Die 1988 vollständig untersuchte Totenhütte von Großenrode I, einem Ortsteil von Moringen im Landkreis Northeim in Niedersachsen ist eines von zwei Holzkammergräbern, die 60 m voneinander entfernt unmittelbar nördlich des Dorfes, auf der Flur Feldberg lagen.

Die Konstruktion aus Holz und Trockenmauerwerk gehört zu den größten Mauerkammern ihrer Art und weist Beziehungen zum mitteldeutschen Raum auf. Radiokarbondaten und Pfeilbewehrungen aus Feuerstein datieren Großenrode I und II in die Zeit um 3000 v. Chr.

Großenrode liegt etwa 13 km südlich von Odagsen. Der Ausbau der Kreisstraße 425 führte zwischen 1988 und 1990 zu Notbergungen in deren Verlauf die beiden jungneolithischen Kollektivgräber untersucht[1] wurden.[2]

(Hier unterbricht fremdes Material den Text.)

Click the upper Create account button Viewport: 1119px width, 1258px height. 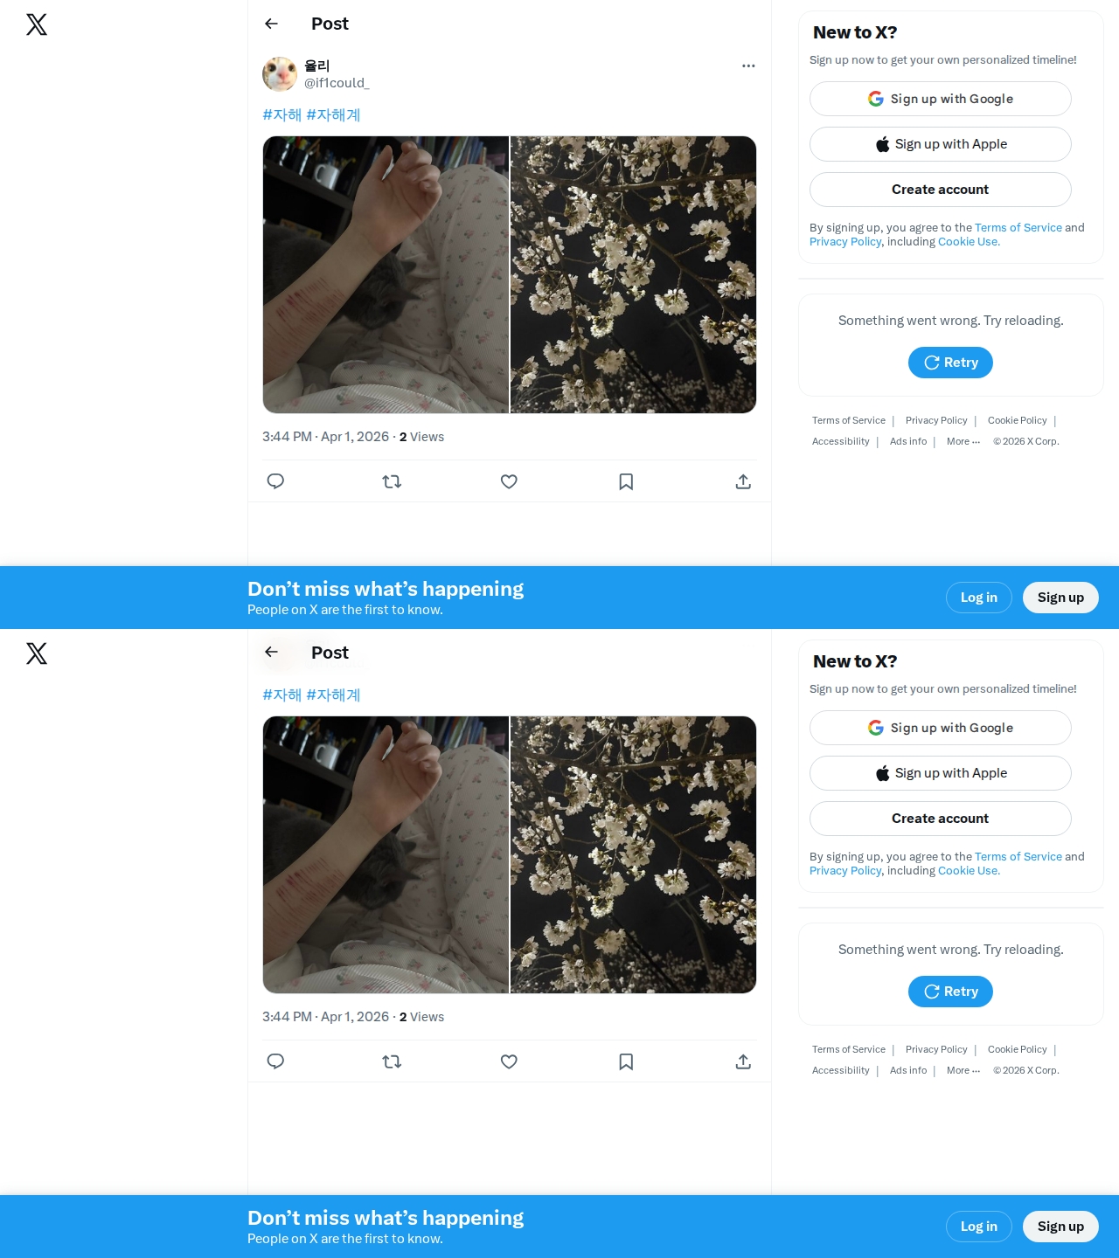tap(940, 190)
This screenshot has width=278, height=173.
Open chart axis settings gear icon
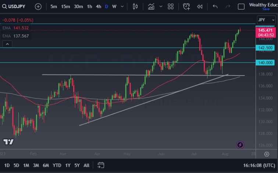(x=267, y=154)
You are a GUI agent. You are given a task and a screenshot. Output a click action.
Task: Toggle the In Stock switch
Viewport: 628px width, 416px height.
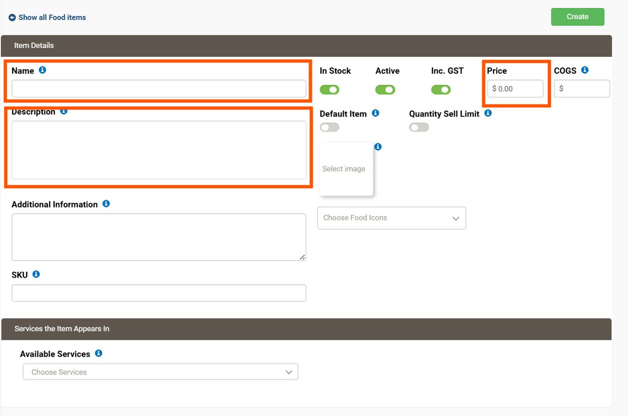330,90
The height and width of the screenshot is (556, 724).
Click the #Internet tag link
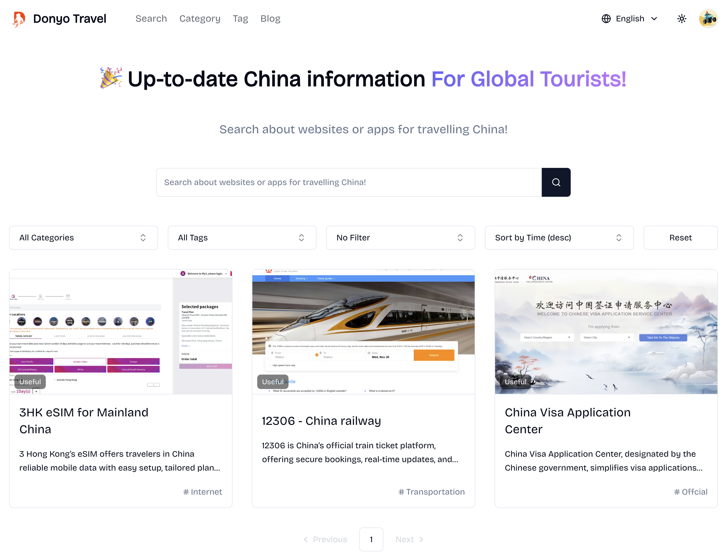click(x=202, y=492)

Das Erdreich über der Anlage wurde meist ab der Oberfläche, spätestens jedoch unterhalb des Pflughorizontes, quadratmeterweise durchsiebt. Unter dem 23–29 cm mächtigen Pflughorizont folgte die bis zu 24 cm starke, fundführende Schicht. Sie wies eine beinahe gerade Unterkante zum anstehenden Löß auf. Im hellbraunen Bodenmaterial waren zahlreiche Kalk- und Sandsteine eingelagert. Das langgestreckte rechteckige Pflaster der Kammer, die 10,65 × 3,9 m misst und Nordwest-Südost orientiert ist, ist im Planum deutlich erkennbar.[3]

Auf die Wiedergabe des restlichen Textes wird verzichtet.